Optionally, the communication system 100 may also include other network entities such as a network controller and a mobility management entity, which are not limited in this embodiment of the present application.

It should be understood that in the embodiments of this application, devices with communication functions in the network/system may be called communication devices. Taking the communication system 100 shown in Figure 1 as an example, the communication device may include a network device 110 and a terminal device 120 with communication functions. The network device 110 and the terminal device 120 may be the specific devices described above, which will not be described again here. ; The communication device may also include other devices in the communication system 100, such as network controllers, mobility management entities and other network entities, which are not limited in the embodiments of this application.

It should be understood that the terms "system" and "network" are often used interchangeably herein. The term "and/or" in this article is just an association relationship that describes related objects, indicating that three relationships can exist. For example, A and/or B can mean: A exists alone, A and B exist simultaneously, and they exist alone. B these three situations. In addition, the character "/" in this article generally indicates that the related objects are an "or" relationship.

The embodiments of this application describe various embodiments in combination with terminal equipment and network equipment, where: the terminal equipment may also be called user equipment (User Equipment, UE), access terminal, user unit, user station, mobile station, mobile station, remote station, remote terminal, mobile device, user terminal, terminal, wireless communication equipment, user agent or user device, etc. The terminal device may be a station (ST) in the WLAN, a cellular phone, a cordless phone, a Session Initiation Protocol (SIP) phone, a Wireless Local Loop (WLL) station, or a personal digital processing unit. (Personal Digital Assistant, PDA) devices, handheld devices with wireless communication capabilities, computing devices or other processing devices connected to wireless modems, vehicle-mounted devices, wearable devices, and next-generation communication systems, such as terminal devices in NR networks or Terminal equipment in the future evolved Public Land Mobile Network (PLMN) network, etc.

As an example and not a limitation, in this embodiment of the present application, the terminal device may also be a wearable device. Wearable devices can also be called wearable smart devices. It is a general term for applying wearable technology to intelligently design daily wear and develop wearable devices, such as glasses, gloves, watches, clothing and shoes, etc. A wearable device is a portable device that is worn directly on the body or integrated into the user's clothing or accessories. Wearable devices are not just hardware devices, but also achieve powerful functions through software support, data interaction, and cloud interaction. Broadly defined wearable smart devices include full-featured, large-sized devices that can achieve complete or partial functions without relying on smartphones, such as smart watches or smart glasses, and those that only focus on a certain type of application function and need to cooperate with other devices such as smartphones. Use, such as various types of smart bracelets, smart jewelry, etc. for physical sign monitoring.
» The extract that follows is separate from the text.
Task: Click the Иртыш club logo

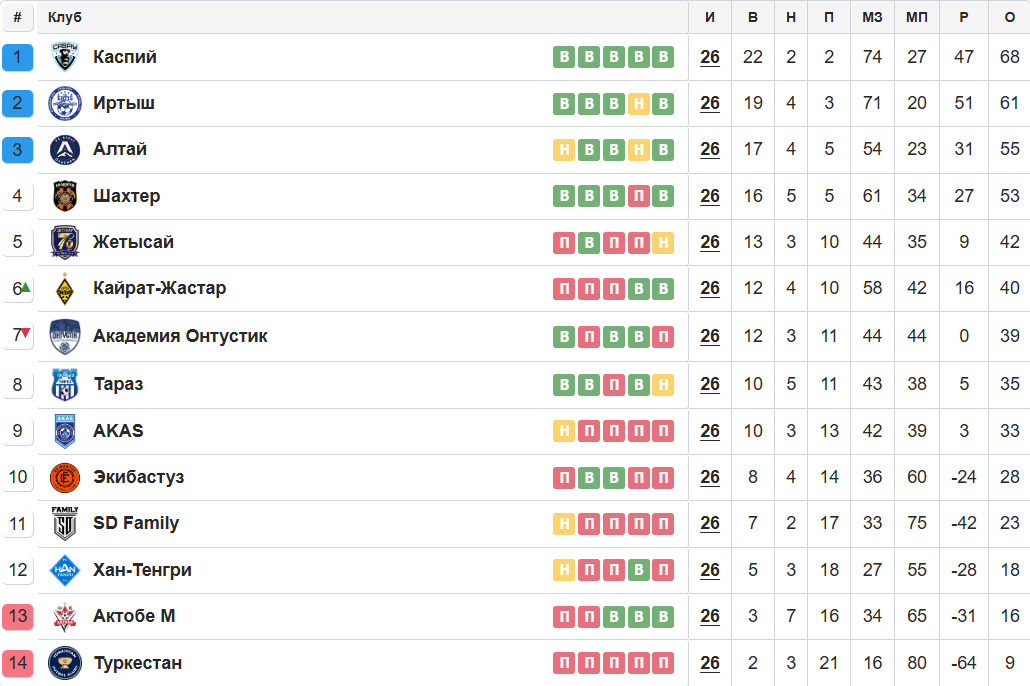Action: click(x=65, y=103)
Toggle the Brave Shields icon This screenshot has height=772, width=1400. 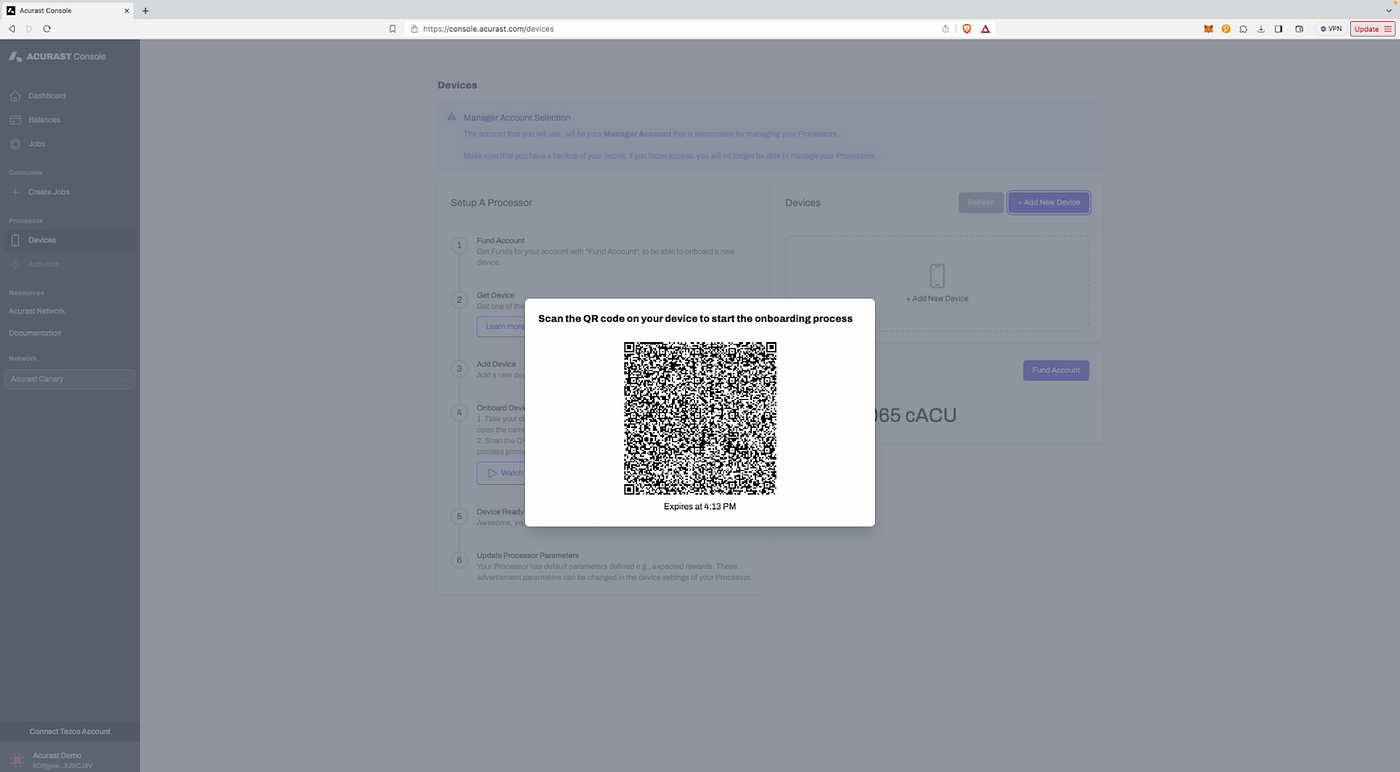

The network device can be a device used to communicate with mobile devices. The network device can be an Access Point (AP) in WLAN, a Base Transceiver Station (BTS) in GSM or CDMA, or a BTS in WCDMA. The base station (NodeB, NB) can also be an evolutionary base station (Evolutional Node B, eNB or eNodeB) in LTE, or a relay station or access point, or a vehicle-mounted device, a wearable device, and a network device or base station in an NR network ( gNB) or network equipment in future evolved PLMN networks, etc.

In this embodiment of the present application, network equipment provides services for a cell, and terminal equipment communicates with the network equipment through transmission resources (for example, frequency domain resources, or spectrum resources) used by the cell. The cell may be a network equipment (for example, base station), the cell can belong to a macro base station or a base station corresponding to a small cell (Small cell). The small cell here can include: Metro cell, Micro cell, Pico cell Cell), femto cell (Femto cell), etc. These small cells have the characteristics of small coverage and low transmission power, and are suitable for providing high-rate data transmission services.
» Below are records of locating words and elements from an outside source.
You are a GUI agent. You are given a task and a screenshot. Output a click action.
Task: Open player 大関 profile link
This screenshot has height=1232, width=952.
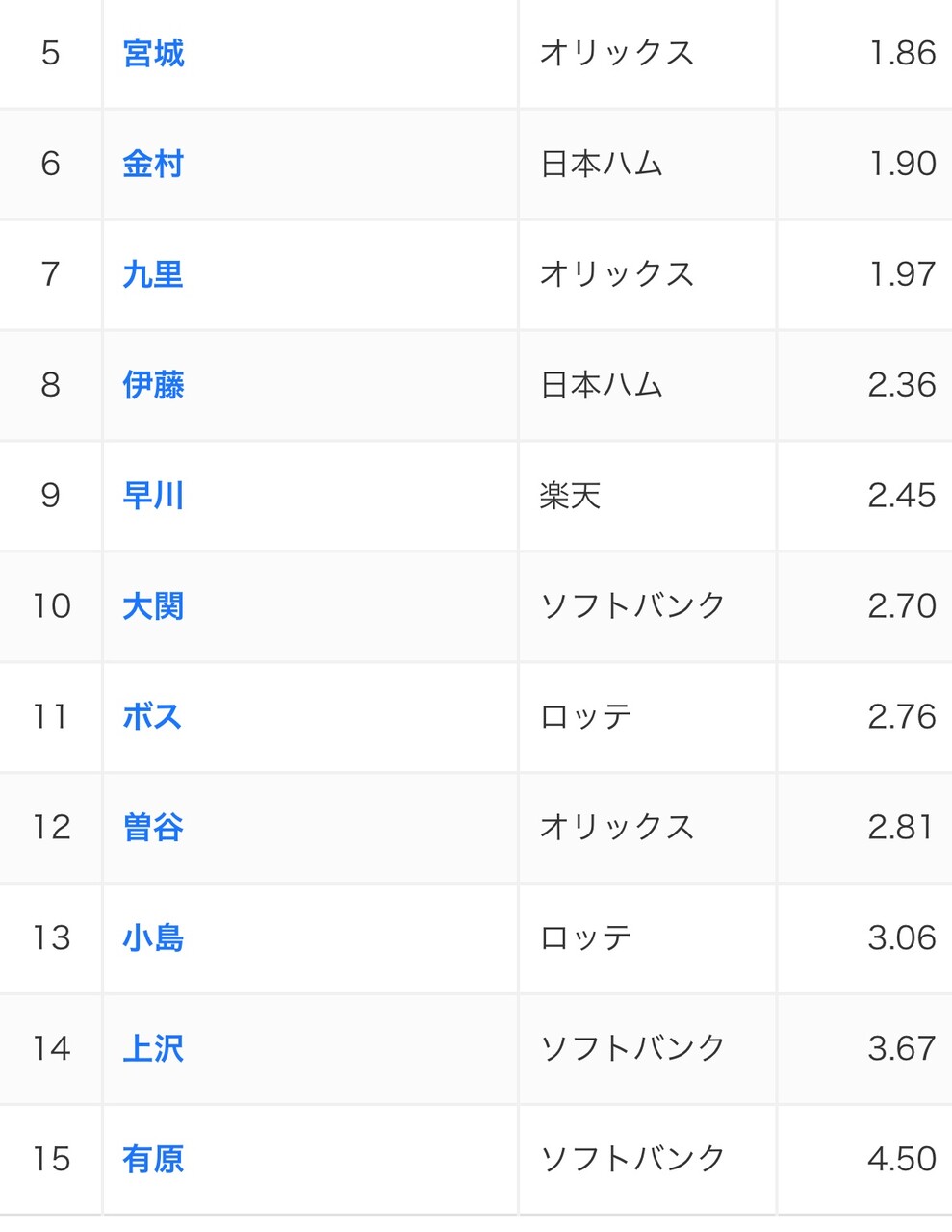coord(153,606)
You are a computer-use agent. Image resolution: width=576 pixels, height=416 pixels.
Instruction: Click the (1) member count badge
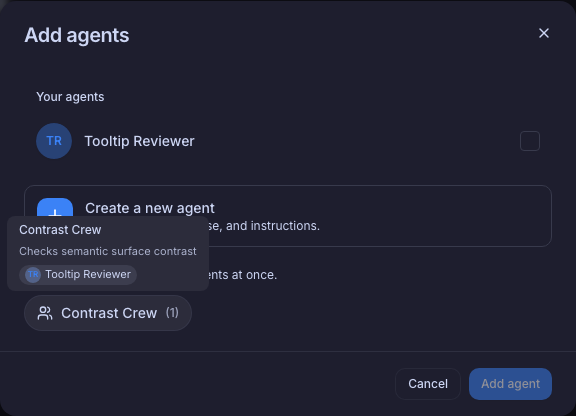click(172, 313)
Before introducing the technical solution of this application, the relevant knowledge of this application will be explained below:

1. Time slot structure in NR system

Flexible (F) symbols are introduced in the NR system. This flexible symbol has the following characteristics:

1. Flexible symbols indicate that the direction of the symbol is undetermined and can be changed to a downlink symbol or an uplink symbol through other signaling;

2. Flexible symbols can also represent symbols reserved for future use for forward compatibility;

3. Flexible symbols are used for the terminal’s transceiver conversion, similar to the Guard Period (GP) symbols in the LTE Time Division Duplex (TDD) system. The terminal completes the transceiver conversion within this symbol.
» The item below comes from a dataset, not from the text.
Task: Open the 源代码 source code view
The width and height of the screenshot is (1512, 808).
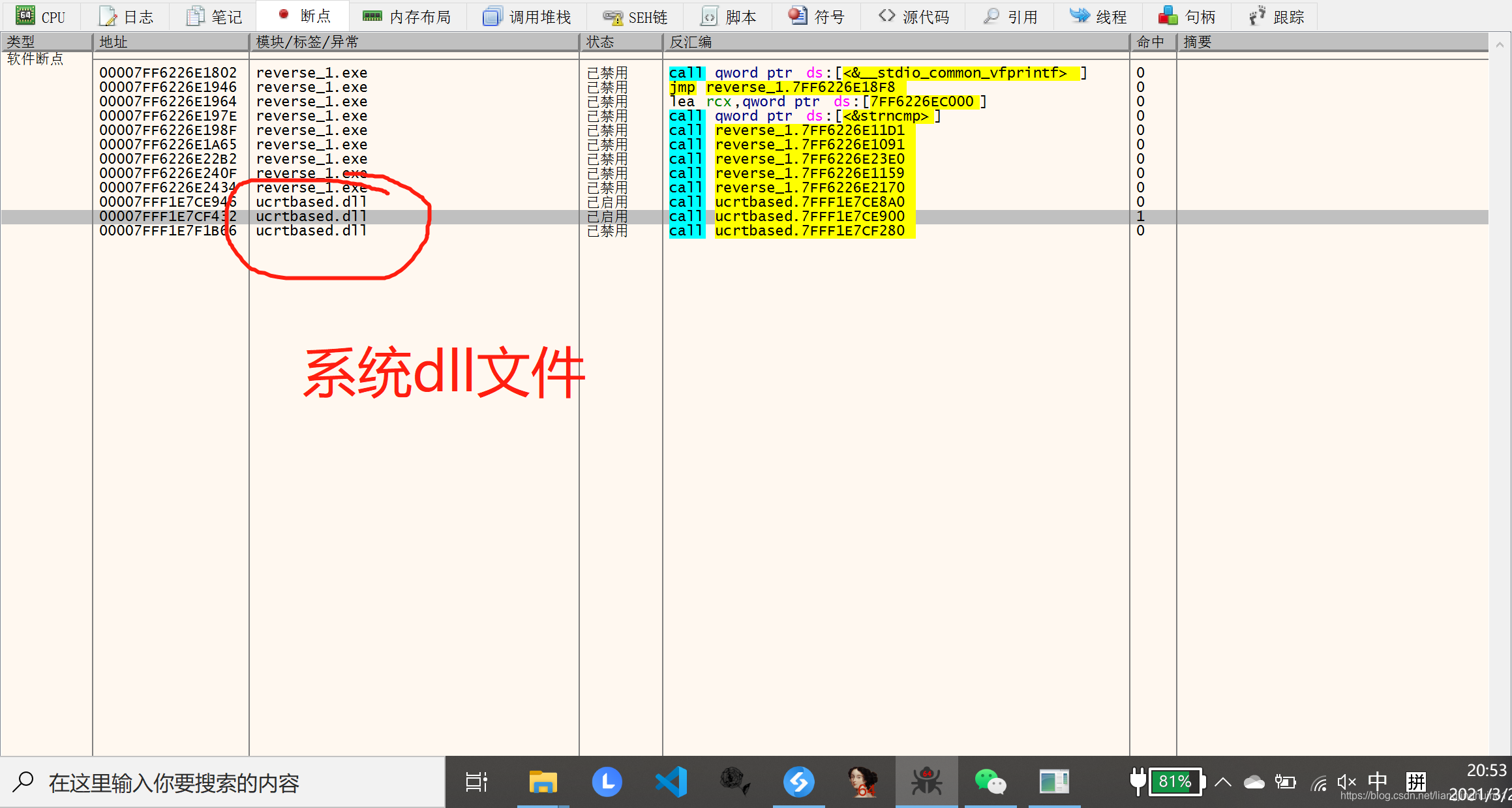Action: pos(914,16)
As mentioned above, various time slot structures are defined in the NR system, such as uplink time slots, downlink time slots and flexible time slots. The symbols included in the uplink time slot are all uplink (U) symbols. The symbols included in the downlink time slot are all downlink (D) symbols. The flexible time slot includes at least one flexible symbol, that is, when a time slot includes at least one flexible symbol, the time slot is called a flexible time slot. Among them, each time slot structure corresponds to an index.

It should be understood that the time slot structure is also called a time slot format, and this application does not limit this.

Figures 2A to 2D are schematic diagrams of flexible time slots. The flexible time slots shown in Figures 2A to 2D respectively include flexible symbols.

2. Repeated transmission of Physical Uplink Shared Channel (PUSCH) and Physical Uplink Control Channel (PUCCH) in NR

In the NR system, in order to support Ultra-Reliable and Low Latency Communication (URLLC) services, uplink data transmission is repeatedly sent to improve transmission reliability. It should be understood that PUSCH repeated transmission, uplink data transmission repeated transmission and uplink repeated transmission are equivalent, and this application does not limit this description.

Among them, the network device can schedule uplink repeated transmissions through downlink control information (DCI). The DCI can include: the number of transmissions K of uplink repeated transmissions. The number of transmissions can be the nominal number of repeated transmissions, that is, the network The number of retransmissions indicated by the device, but the actual number of retransmissions may be less than or equal to this number. Alternatively, the number of transmissions may be an actual number of repeated transmissions.

Currently, network equipment can indicate the time slot format through the high-level parameter TDD-UL-DL-ConfigurationCommon or TDD-UL-DL-ConfigDedicated. The terminal equipment can determine which symbols in the time slot are uplink symbols, downlink symbols and flexible symbols based on the time slot format. , that is, the terminal device can determine the location of the uplink time slot, downlink time slot and flexible time slot according to the time slot format. Currently, the terminal device can only perform uplink repeated transmission on the uplink time slot, resulting in the flexible time slot being unable to be used for uplink repeated transmission. , thus causing the problem of low utilization of uplink transmission resources.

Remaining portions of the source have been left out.